Da cartola do historiador Rui Tavares acaba de sair uma espécie de Tino de Rans em versão envernizada. É o Jorge de Amarante: dizem-me que ocupa um assento da agremiação Livre no areópago de São Bento. Foi o melhor que conseguiram como candidato privativo a Presidente da República.
O rapaz tem-se desdobrado em entrevistas, numa acelerada tentativa de fuga ao anonimato. Na noite de domingo, verteu palavras num programa humorístico da SIC. Candidata-se porquê? «Porque gosto da república». Sorte dele, não gostar da monarquia: seria putativo candidato a príncipe, com eventual passagem prévia pela fase sapo.
«Isto é uma maratona», declarou Jorge de Amarante confessando ter «muita, muita vontade de ganhar esta eleição». Foi ao ponto de sublinhar: «Eu sou o único candidato que quer ser realmente Presidente da República.» E até transmitiu à posteridade esta frase que merece inscrição em bronze: «Quero ser o prato que temos à nossa frente e temos muita vontade de começar a comer.»
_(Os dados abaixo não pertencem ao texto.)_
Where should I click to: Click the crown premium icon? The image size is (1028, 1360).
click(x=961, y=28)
Pensei de imediato: oxalá o prato seja de papel para ele manter a dentadura intacta.
Três dias volvidos, quarta-feira, nova entrevista. Desta vez à RTP. Quis falar mais a sério, mas sem passar da tentativa: diz ter aparecido depois de todos os outros por verificar que a esquerda estava muito desunida. Contribuindo assim para fragmentar ainda mais esse hemisfério, onde já se situavam (por ordem de entrada em cena) António José Seguro, António Filipe e Catarina Martins - fora o Almirante, agora situado à esquerda do PSD. Parece rábula dos Monty Python. Ou do Gato Fedorento.
«Não podia ter virado as costas a este desafio», confessou o pupilo de Tavares. Qual desafio? Correr a maratona em 100 metros? É o que parece: hoje, em entrevista a Lusa, o ignoto deputado já admite desistir da prova, ainda antes de soar o apito da partida. Afirmando-se predisposto a ceder passagem a Seguro.
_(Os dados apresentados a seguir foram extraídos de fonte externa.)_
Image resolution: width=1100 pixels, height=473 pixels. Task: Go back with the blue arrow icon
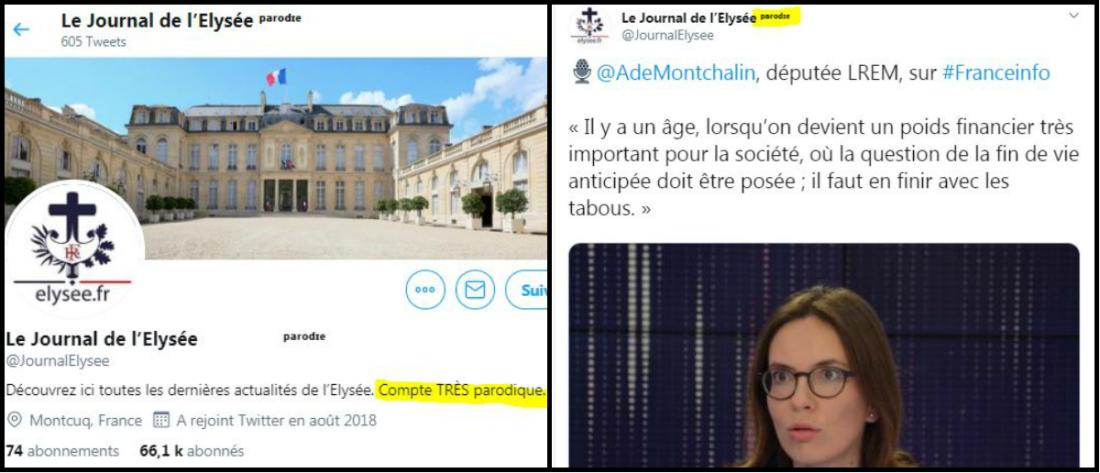21,29

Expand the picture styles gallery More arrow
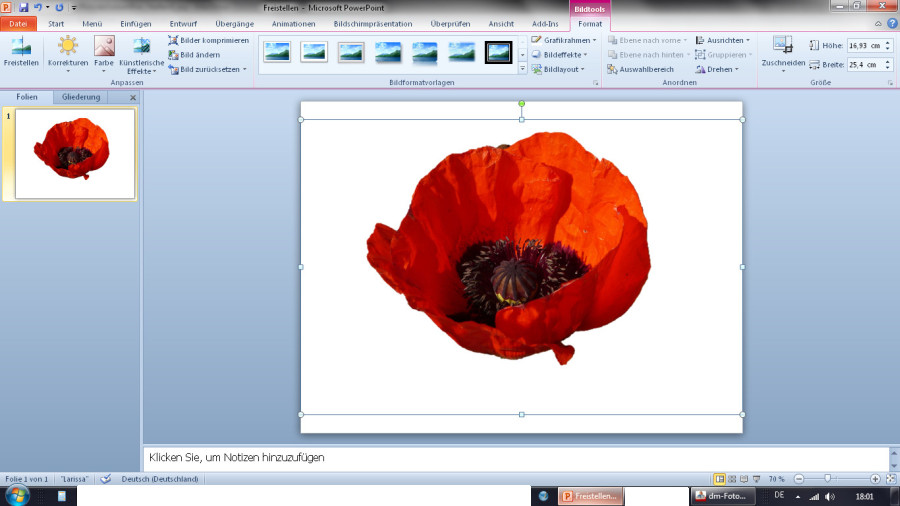522,69
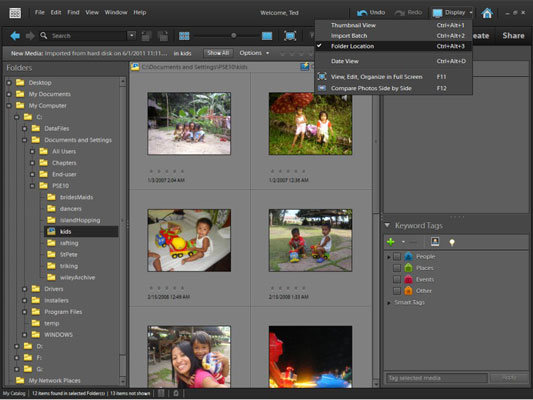Click the blue back arrow icon

click(15, 36)
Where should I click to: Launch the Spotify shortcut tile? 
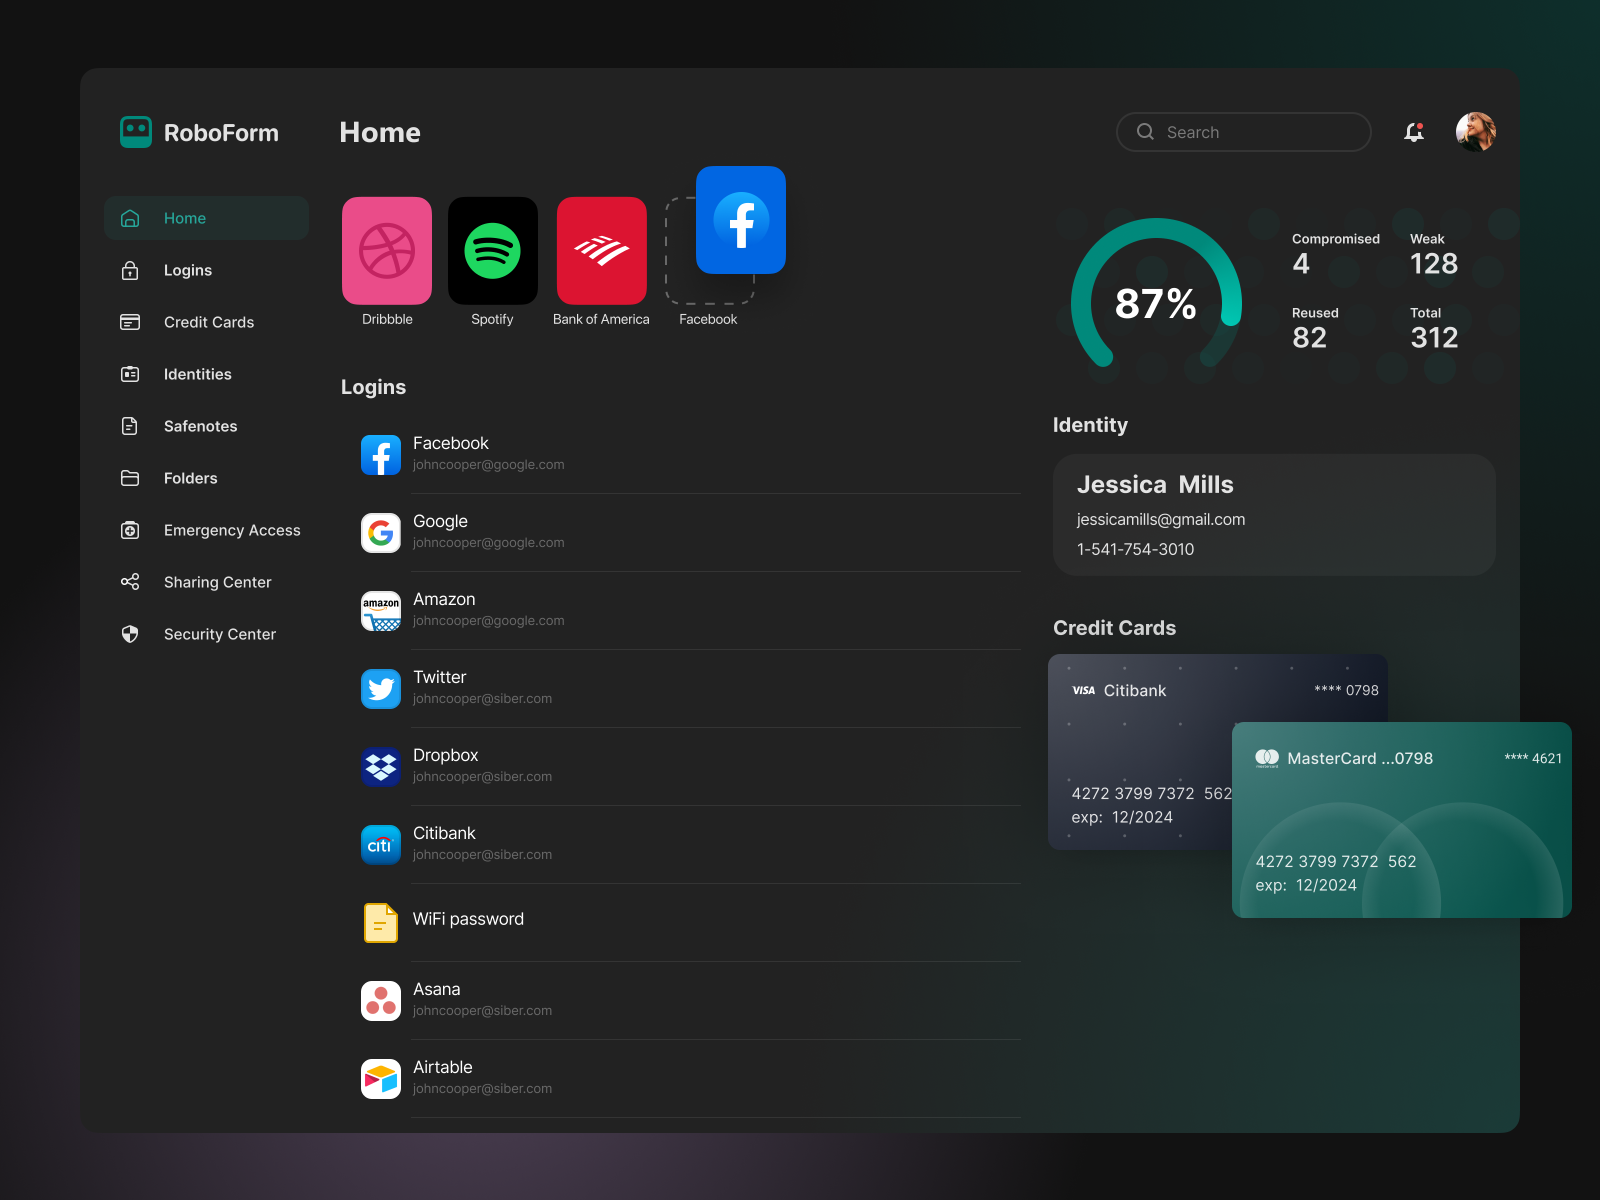click(x=492, y=250)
Bastaram cinco dias para virar as costas ao desafio, para demonstrar ser afinal o único candidato que não quer chegar a Presidente. Implora, quase em desespero: agarrem-me senão eu candidato-me.
Terá reponderado: o prato não era de papel, arriscava mesmo quebrar os dentes.
Quem mais irá sair da cartola do historiador? Talvez o veterano Manuel João Vieira, que costuma dizer: «Só desisto se for eleito.»